Happy birthday, Jerry! Love, WSS kids

Dance · Film


When was the last time a film clip got a standing ovation? Well, it happened last night. The audience at the Paley Center for Media in Beverly Hills erupted in appreciation after watching Rita Moreno and George Chakiris, on screen, kicking it to Leonard Bernstein’s thumping music and Stephen Sondheim’s wicked lyrics (all still ring dismally true) in “America.”

And there they were, sitting before us, Anita and Bernardo, in person. They stepped forward for a special bow.

Was there a choreographer on that sequence? You bet there was. And the Paley Center threw Jerome Robbins a big chat-and-clips party for his centenary birthday October 11. In attendance, a roster of ‘still kicking’ West Side Story A-team veterans.
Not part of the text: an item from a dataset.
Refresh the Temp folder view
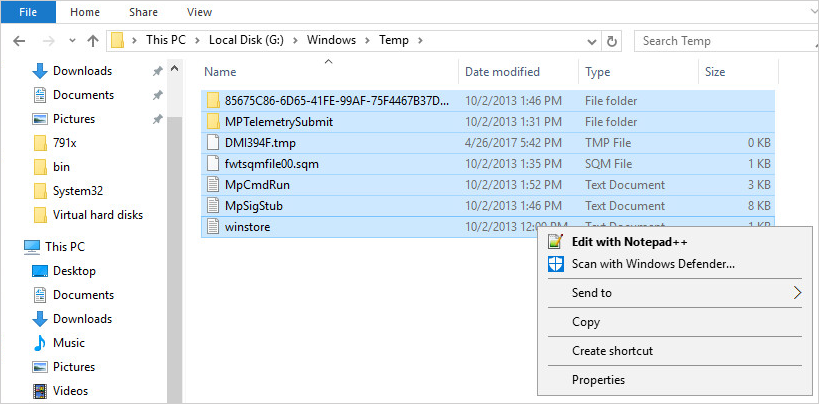The image size is (819, 404). tap(612, 41)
The frothy, upfront discussion, regularly punctuated by fillips by the irrepressible Ms. Moreno, featured Eliot Feld (Baby John), Russ Tamblyn (Riff), Rita Moreno (Anita), and George Chakiris (Bernardo). It was moderated by director Rob Marshall — himself a veteran WSS gypsy-dance trouper who went on the record stating that “Cool” was the bomb and he would never miss dancing it, even with a cobbled knee. 

It was thrilling for Los Angeles to see Mr. Feld, who went on from his supporting role in ‘West Side’ to hone in on ballet work, and become one of the most important American ballet choreographers of the twentieth century. Feld noted that none of the intensity and sweat of “Cool” in the movie was staged; it was all real. He mentioned that the filming of that sequence was delayed while he suffered a stint in the hospital. Bronchitas.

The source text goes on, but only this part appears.